By: Amy Wise
Relationships can be so tricky, especially in a mixed race marriage. In a world seen through rose-colored glasses we all get along, but once the glasses come off that’s not always the case. Jamie’s Mom (otherwise known as Gigi), was, to put it mildly, not thrilled when I entered the picture. When her son chose to marry a white woman she was not happy! She did not attend our wedding and for years she and I had no relationship at all. None. Sadly we didn’t get close until she was literally on her death bed. She became ill while visiting from Atlanta many years ago. She was in the hospital for quite some time and Jamie and I went to visit her almost everyday. During those visits she witnessed our love and our family’s closeness.
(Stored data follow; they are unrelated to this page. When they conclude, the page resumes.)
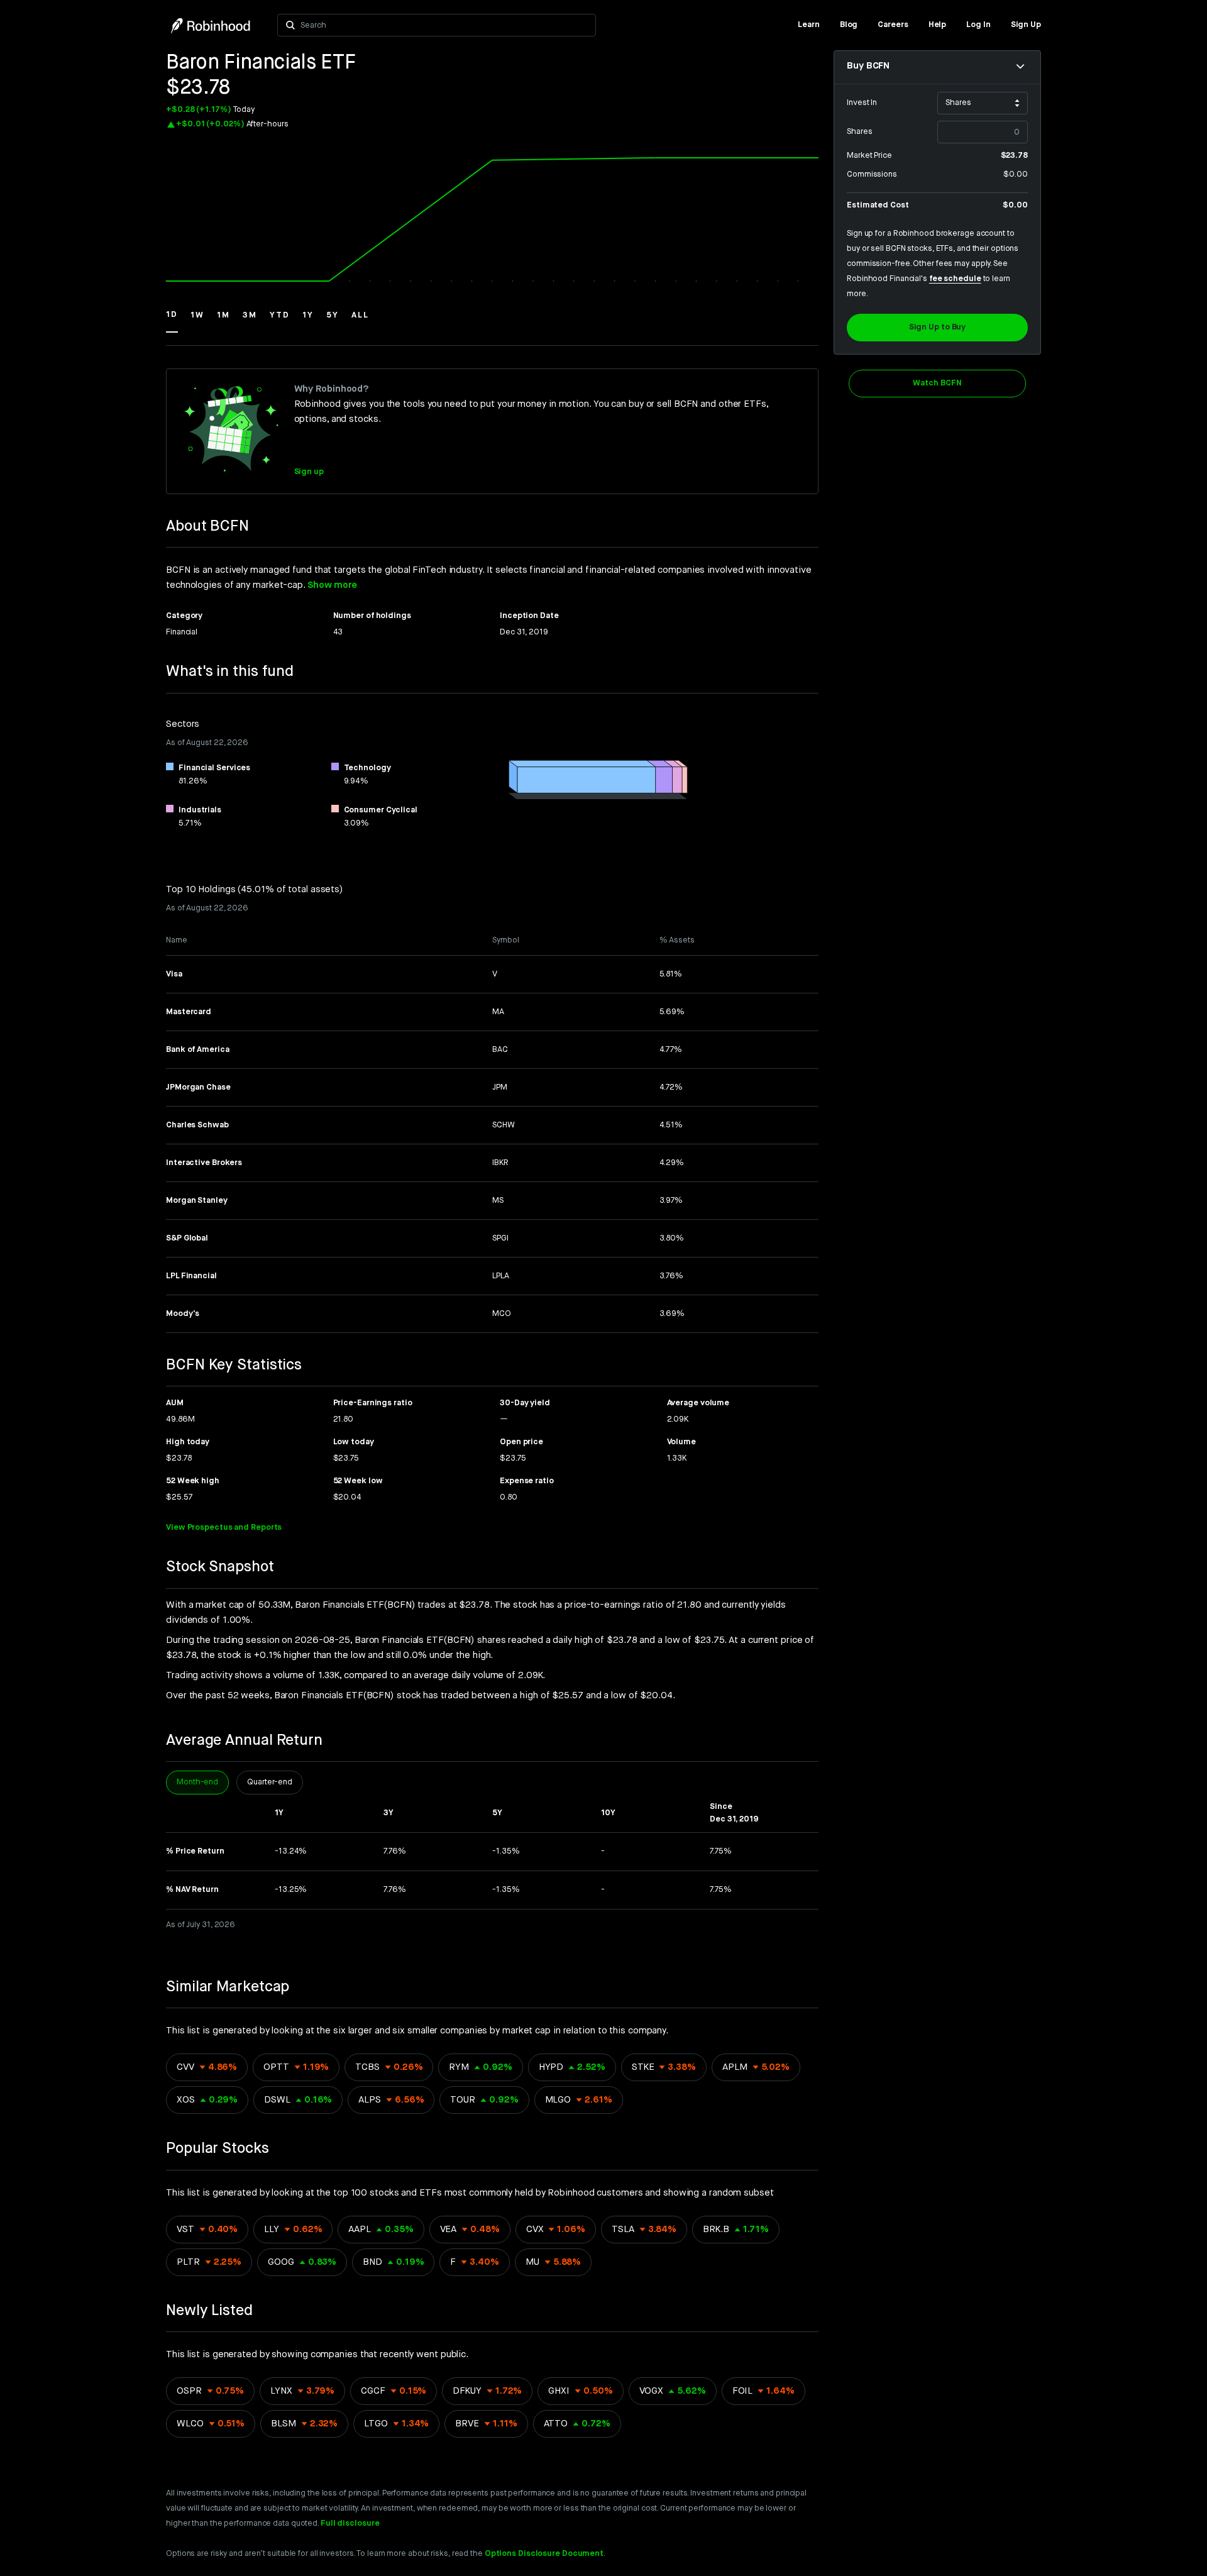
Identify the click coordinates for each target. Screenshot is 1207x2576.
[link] (809, 25)
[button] (172, 321)
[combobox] (444, 25)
She realized that her son and I were happy; and, skin color and everything else aside, in the end that’s all that really matters. All the “bad blood” had finally melted away. I’m sad it took so long, but oh so happy it finally happened. I just wish we had had more time.
Heartbreakingly, she was never able to go home and passed away while she was still visiting. We were with her to the end, so in a way it was a blessing that she was here and not home in Atlanta. I will never ever forget the heartbreak my husband went through on her very last day so many years ago. He was filled with pure and utter sadness at the loss of his mother that he loved so much.
Flash forward to present day. We were volunteering at my sister-in-law’s church and a little piece of Gigi appeared. Jamie’s sister said, “Oh, I found this the other day when I was cleaning out some boxes.” She then handed us a card in an envelope. It was a Christmas card from the last Christmas that Gigi was alive. She has been gone for almost 10 years, so it was surreal to have this card show up out of the blue. In the card she wrote that she was sending her love to Jamie, to me, and to Tatiana. Jamie and I sat on the church steps and cried. For Jamie, his mom came to life –if only for a minute through her handwriting; for me it was a little treasure of love sent to our entire family, even after all this time.
So as Mother’s Day approaches, I’m thankful that, in the end, Gigi and I were okay.